Are Big-screen TVs Killing the Film Industry?

Sound big enough? Projectors aren’t cheap, bangkok apartments for sale (visit the next website page) but offer superb picture quality under the right lighting conditions. That can be a drawback, too — projectors need dark rooms just like movie theaters, limiting their accessibility compared to LCD and plasma screens. Serious movie aficionados who spend the money on a real home theater might as well go the extra mile and cook up some movie-themed décor. With that limitation in mind, anyone who has the cash to build a cozy home theater won’t find much reason to go out for a night at the cinema.

That’s almost $1 billion more than theaters made in 2008, despite the fact that fewer movies found their way to the silver screen. The point is, the movie industry still makes incredible money today, despite all the modern technology that makes the living room movie experience better than ever. However, even with all that revenue under its belt in 2010, not everything is looking good for the theater industry. The box office is making more money only because of rising ticket prices, which poses an important question: How long can they keep it up?

Once those screens become affordable — assuming 3-D proves to be more than a short-term fad — the home 3-D experience will definitely have movie theaters beat. Around the year 2000, TiVo — a set-top box with a hard drive for recording live TV — revolutionized the way we watch TV. It was a revolutionary step over the old VCR, and businesses like Netflix, Hulu and other streaming video services sprang from a new mindset of watching what we want when we want.
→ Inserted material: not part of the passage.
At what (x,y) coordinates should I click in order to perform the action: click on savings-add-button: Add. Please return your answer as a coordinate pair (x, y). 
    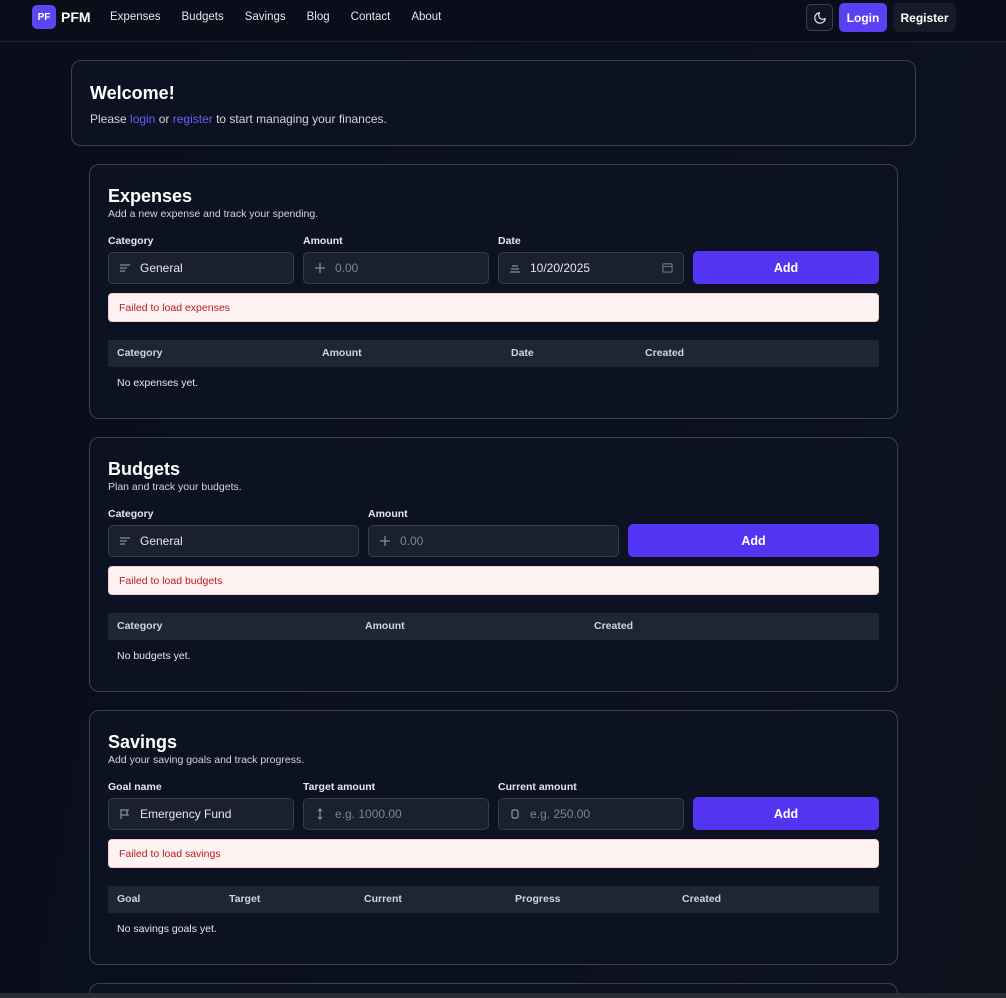
    Looking at the image, I should click on (786, 814).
Think about it: For the first time, we were truly in control of content, recording television for later, skipping past commercials, and storing a catalog of shows we wanted to keep on a hard drive for viewing any time we please.

As theater-killing technologies go, surround sound is a vital component. Just as big, flat screen TVs have grown more affordable over the years, surround sound has become a more accessible home theater option. Audio/visual aficionados may prefer to buy their speakers and receivers separately, however, to pick out speakers with better sound and a receiver with better inputs or HD upscaling. Home-theater-in-a-box systems, for example, include a receiver — which handles all the various inputs and outputs for sound and video devices — and a set of speakers for 5.1 or 7.1 surround sound. Six channels of sound are provided by 5.1 surround, including a channel dedicated to bass, while 7.1 adds two extra rear channels into the mix to increase the “surround” effect.

The city of Paris launches its Plan blanc emergency response procedure. SARS: Public health officials are investigating seven deaths and several infections in an outbreak that resembles, but is not believed to be, SARS in a nursing home in Surrey, British Columbia (a suburb of Vancouver). However, temperatures in Paris have now dropped from 40 °C to 30 °C. A single-celled microbe, of the domain Archaea, is found to be able to survive at 121 °C (250 °F), Diamond Selling Price making it the life form that can tolerate the highest temperature. However, until more is known about the disease, the home will be treated as a SARS site for safety’s sake.